Tumor mutational burden: Studies have shown that tumor mutational burden (TMB) can be used as a biomarker of response to immunotherapy in SCLC[51,57,58]. TMB typically translates into a higher neo-antigen load, and therefore a higher chance that an antigen capable of stimulating an immune response is expressed on the tumor cell surface recognizable by cytotoxic T-cells. Considering that SCLC has a very high TMB, there should be a robust response for immune checkpoint blockage for this tumor[51,57,58]. However, the efficacy has been relatively modest when compared to breakthroughs that were achieved with non-SCLC[49].

Clinical trials: (1) Immunotherapy in limited-stage SCLC: Immunotherapy has had encouraging results in subjects with extensive-stage SCLC but however its efficacy with limited-stage SCLC remains unconfirmed. This has been and continues to be under investigation (e.g., the STIMULI trial)[59]; (2) Anti-angiogenesis treatment: There are indeed several completed or ongoing clinical trials evaluating the efficacy of ICI in SCLC[50]. Other trials (e.g., the ETER701) involve the addition of anti-angiogenesis treatment to immune-chemotherapy[60]; (3) Antibody-drug conjugates: More recently, antibody-drug conjugates are being tried for advanced lung cancer with the idea of selectively delivering cytotoxic payloads to an antibody-mediated process of targeting cancer cells[61,62]; and (4) Poly adenosine diphosphate-ribose polymerase (PARP) inhibitors: The high incidence of genomic aberrations in SCLC leads to an accumulation of DNA damage. The tumor cells rely on DNA damage repair pathways in order to survive. PARP proteins play a pivotal role in DNA repair and genomic integrity. There are currently studies evaluating the efficacy of PARP inhibitors (e.g., olaparib, veliparib, and talazoparib) in SCLC[50,57,63].

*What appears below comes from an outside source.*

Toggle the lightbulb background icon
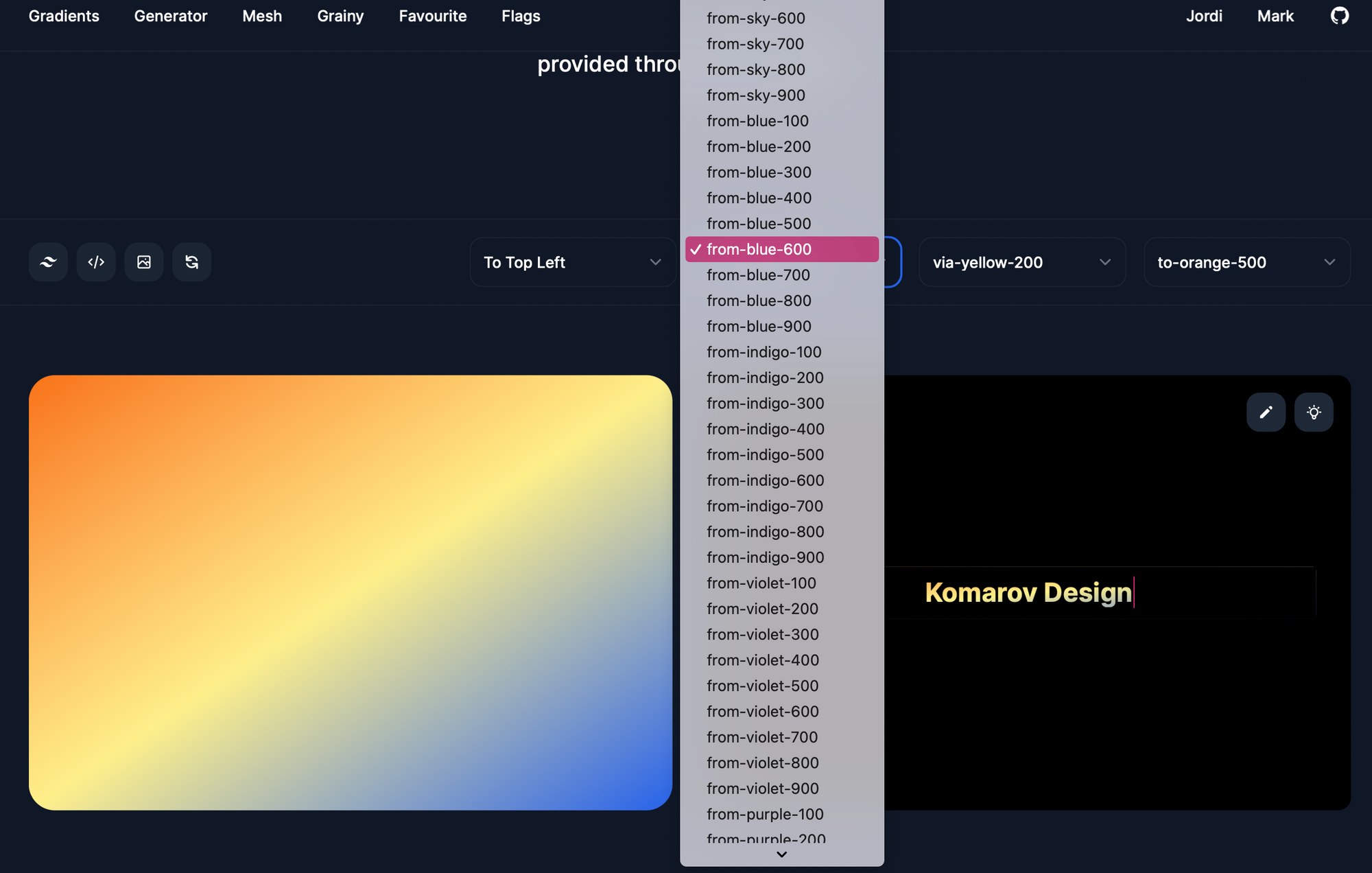Screen dimensions: 1372x873 coord(1313,412)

Germline-mutated SCLC subtype: Since tobacco smoke is such a potent carcinogen, secondary causes of lung cancer may be underappreciated. However, recent work has shown that there is a germline-mutated SCLC subtype with a favourable response to DNA repair-targeted therapies[64].

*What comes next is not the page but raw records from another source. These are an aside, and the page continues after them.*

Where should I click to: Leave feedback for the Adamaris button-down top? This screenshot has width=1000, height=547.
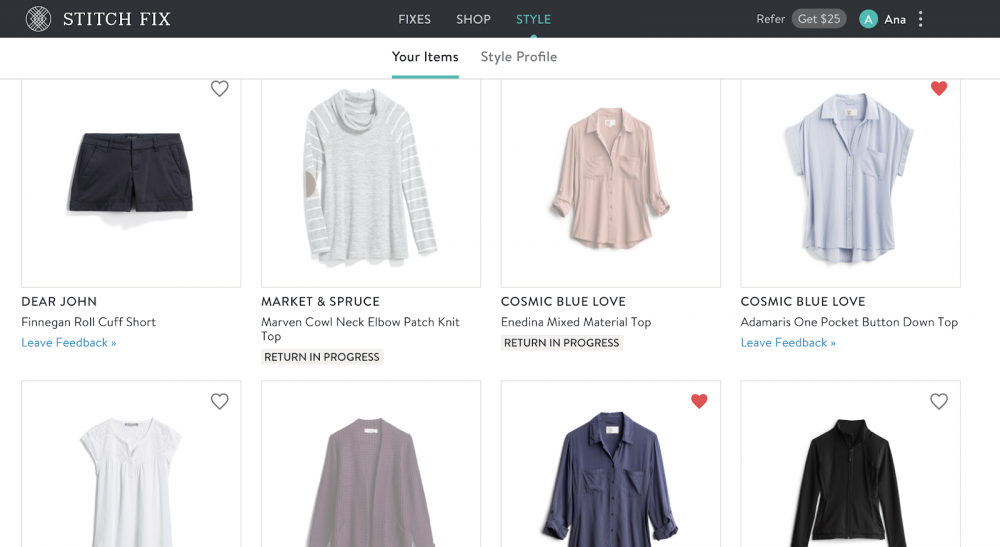788,343
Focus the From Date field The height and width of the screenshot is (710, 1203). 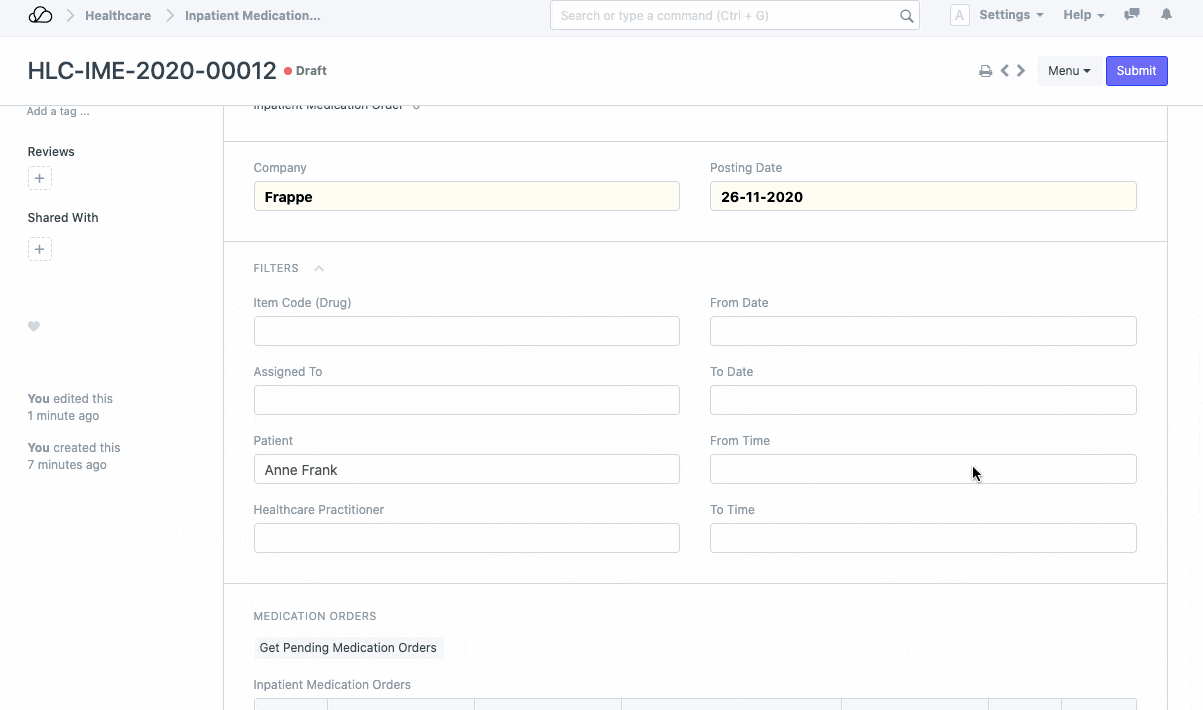(922, 331)
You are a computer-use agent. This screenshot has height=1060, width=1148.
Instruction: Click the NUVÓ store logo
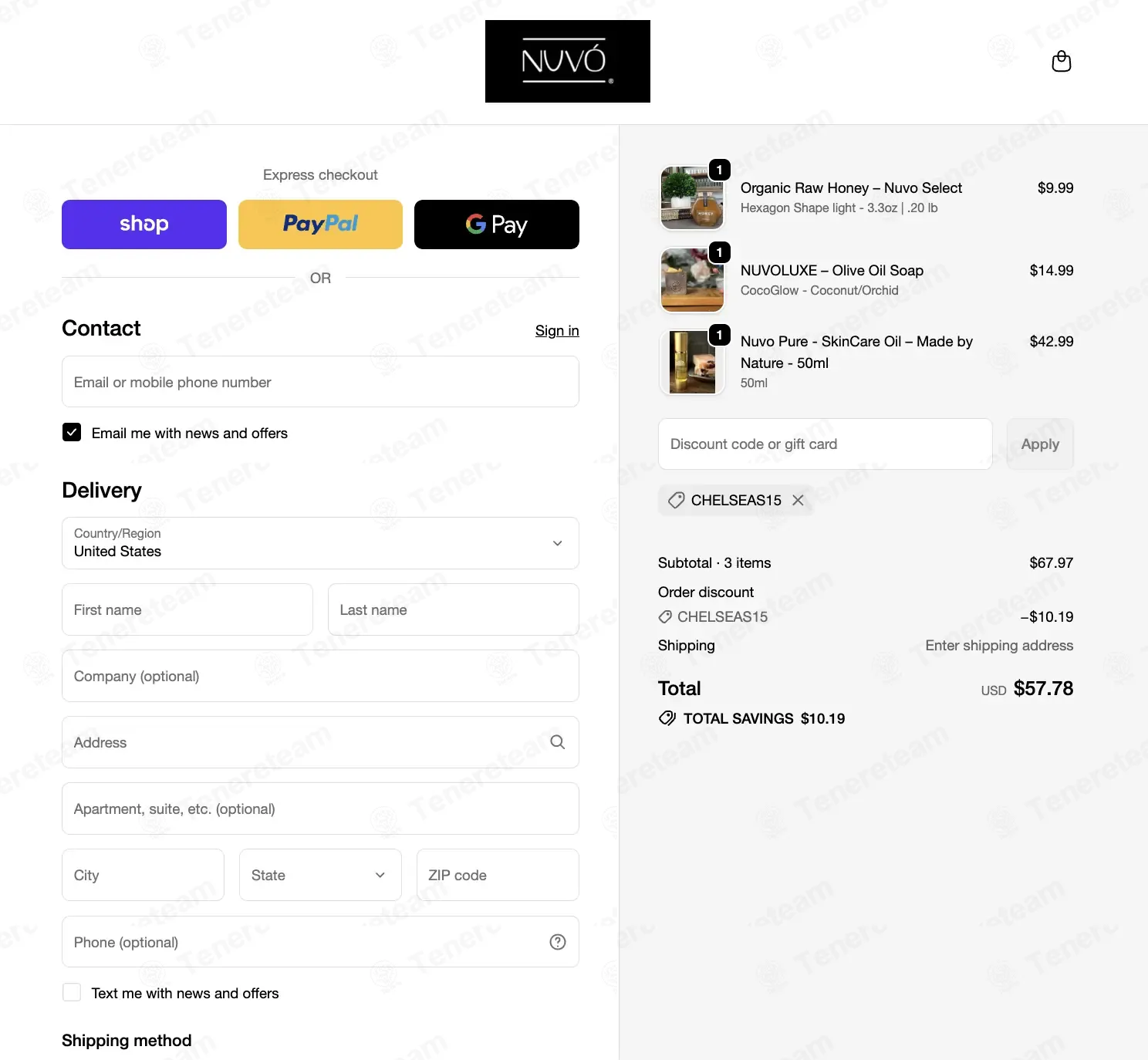(568, 62)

Medical imaging: Most cases of gastric metastases from SCLC are asymptomatic and may therefore be overlooked[1]. However, since these tumors are markedly proliferative, they have a high fluorodeoxyglucose uptake, leading to a PET sensitivity of almost 100% and a specificity of 78% to 96%[65,66]. This makes it superior to standard imaging techniques for the detection of gastric metastases, leading to earlier diagnosis.

CONCLUSION

SCLC metastatic to the stomach is a rare occurrence and hence can be overlooked. The main diagnostic features are based on routine light microscopy supplemented by immunohistochemistry. Imaging modalities such as PET/contrast CT help to confirm lung origin and rule out the possibility of EPSCC. Prognosis is generally poor but survival can be improved by chemo/radiotherapy and palliative surgery in select cases. The recent Food and Drug Administration approval of ICIs in the treatment algorithms of SCLC was a significant milestone as was the delineation of SCLC molecular subtypes based on transcriptomic analyses. However, long-term survival of SCLC patients remains poor and the development of novel strategies should be prioritized. Hence a number of clinical trials are currently underway exploring various combinatorial regimens. Throughout this, liquid biopsies and biomarkers stand to play an increasingly important role in guiding patient management and therapeutic stratification. Although SCLC metastatic to the stomach is commonly overlooked, the hope is that Yang et al’s article will further increase awareness of this entity and thus avoid delayed diagnosis[4]. Furthermore, with improvements in PET-CT, more asymptomatic cases can be detected.